■ Records from a data source
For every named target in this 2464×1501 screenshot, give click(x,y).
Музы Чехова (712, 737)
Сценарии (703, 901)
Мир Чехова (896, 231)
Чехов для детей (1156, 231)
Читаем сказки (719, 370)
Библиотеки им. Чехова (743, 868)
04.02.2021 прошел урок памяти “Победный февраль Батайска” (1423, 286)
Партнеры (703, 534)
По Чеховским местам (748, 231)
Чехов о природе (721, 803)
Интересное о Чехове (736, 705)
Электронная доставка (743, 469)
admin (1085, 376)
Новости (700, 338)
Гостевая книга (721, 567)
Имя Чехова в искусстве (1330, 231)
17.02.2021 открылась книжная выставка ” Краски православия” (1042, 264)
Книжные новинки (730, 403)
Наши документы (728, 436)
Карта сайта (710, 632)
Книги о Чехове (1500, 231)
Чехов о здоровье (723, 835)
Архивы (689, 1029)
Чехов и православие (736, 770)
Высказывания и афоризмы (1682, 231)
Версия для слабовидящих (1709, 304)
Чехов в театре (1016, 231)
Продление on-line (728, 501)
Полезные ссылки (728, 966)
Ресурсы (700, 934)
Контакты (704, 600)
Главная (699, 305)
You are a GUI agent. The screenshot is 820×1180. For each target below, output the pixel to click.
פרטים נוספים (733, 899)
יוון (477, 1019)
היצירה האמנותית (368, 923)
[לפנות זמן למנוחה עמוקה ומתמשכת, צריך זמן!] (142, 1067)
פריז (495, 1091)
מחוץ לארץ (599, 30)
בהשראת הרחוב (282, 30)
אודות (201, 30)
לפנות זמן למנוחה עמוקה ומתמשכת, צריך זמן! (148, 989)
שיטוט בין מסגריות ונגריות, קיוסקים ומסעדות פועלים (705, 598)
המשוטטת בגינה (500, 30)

■ What you have to do
Transcribe the data in full, keeping every character.

■ Exercise result
For every named target in this 2464×1501 screenshot, give click(x,y).
Музы Чехова (712, 737)
Сценарии (703, 901)
Мир Чехова (896, 231)
Чехов для детей (1156, 231)
Читаем сказки (719, 370)
Библиотеки им. Чехова (743, 868)
04.02.2021 прошел урок памяти “Победный февраль Батайска” (1423, 286)
Партнеры (703, 534)
По Чеховским местам (748, 231)
Чехов о природе (721, 803)
Интересное о Чехове (736, 705)
Электронная доставка (743, 469)
admin (1085, 376)
Новости (700, 338)
Гостевая книга (721, 567)
Имя Чехова в искусстве (1330, 231)
17.02.2021 открылась книжная выставка ” Краски православия” (1042, 264)
Книжные новинки (730, 403)
Наши документы (728, 436)
Карта сайта (710, 632)
Книги о Чехове (1500, 231)
Чехов о здоровье (723, 835)
Архивы (689, 1029)
Чехов и православие (736, 770)
Высказывания и афоризмы (1682, 231)
Версия для слабовидящих (1709, 304)
Чехов в театре (1016, 231)
Продление on-line (728, 501)
Полезные ссылки (728, 966)
Ресурсы (700, 934)
Контакты (704, 600)
Главная (699, 305)
You are a GUI agent. The screenshot is 820×1180. For each target below, output the pixel to click.
פרטים נוספים (733, 899)
יוון (477, 1019)
היצירה האמנותית (368, 923)
[לפנות זמן למנוחה עמוקה ומתמשכת, צריך זמן!] (142, 1067)
פריז (495, 1091)
מחוץ לארץ (599, 30)
בהשראת הרחוב (282, 30)
אודות (201, 30)
לפנות זמן למנוחה עמוקה ומתמשכת, צריך זמן! (148, 989)
שיטוט בין מסגריות ונגריות, קיוסקים ומסעדות פועלים (705, 598)
המשוטטת בגינה (500, 30)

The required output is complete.